- _Task to complete_
Everything from the line containing "You are a computer-use agent." through the line containing "Instruction: Click Mark" should be repeated exactly, and nothing else from the data.

- _Records_
•••••

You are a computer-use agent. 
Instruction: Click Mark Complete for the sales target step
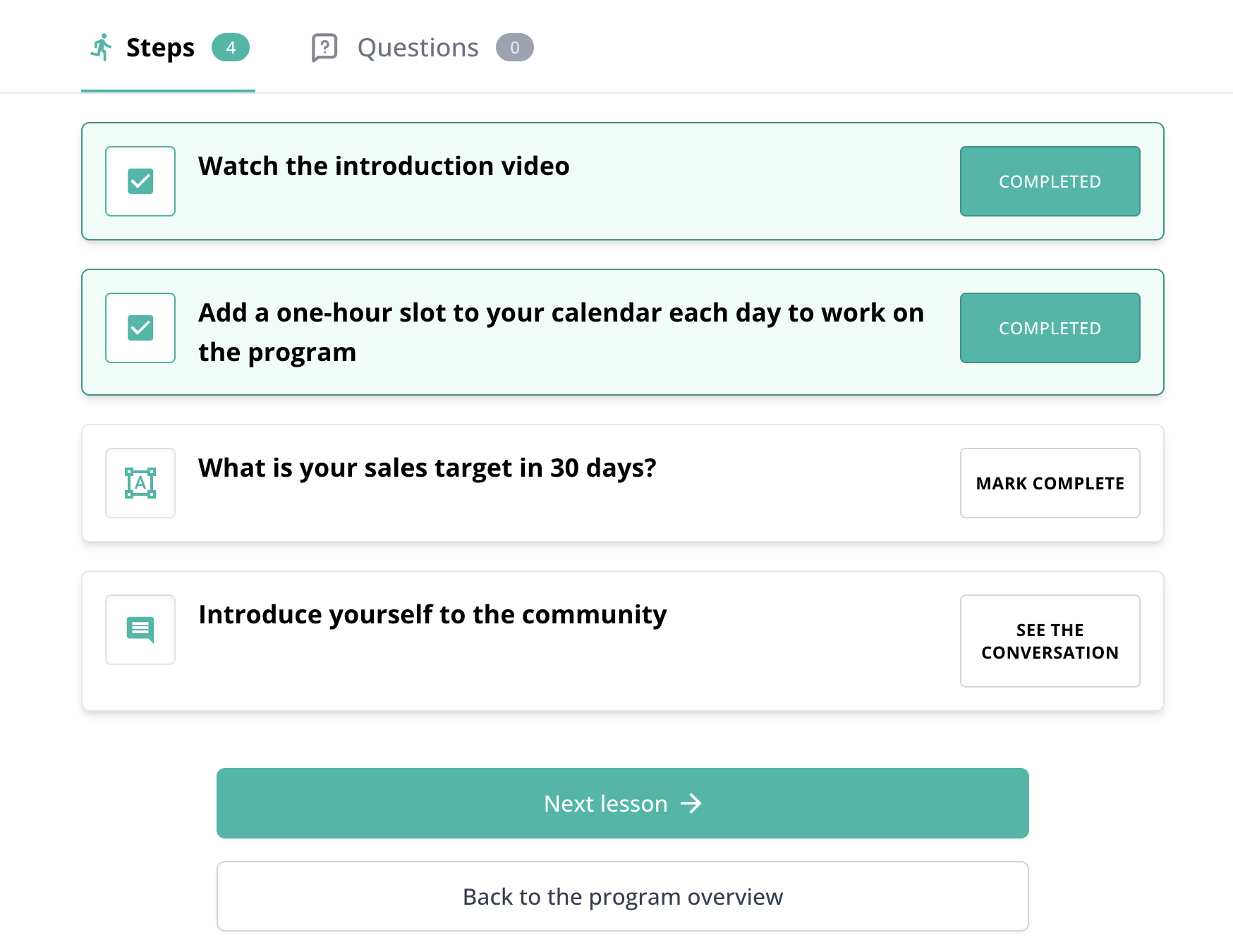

•••••

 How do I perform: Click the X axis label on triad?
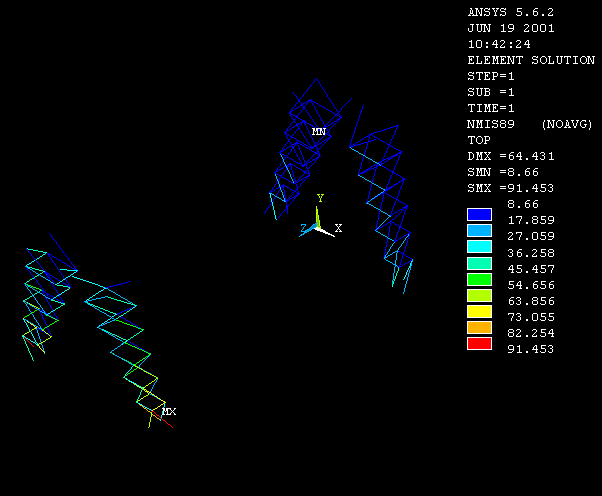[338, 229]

•••••

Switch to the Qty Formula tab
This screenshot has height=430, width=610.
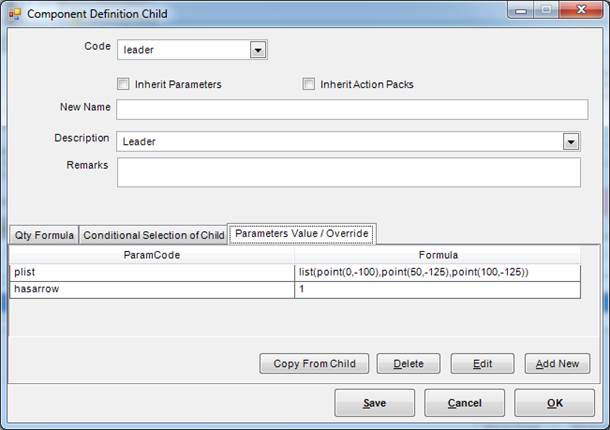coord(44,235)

•••••

- _Answer section_
You are a computer-use agent. 
Instruction: Click Mark Complete for the sales target step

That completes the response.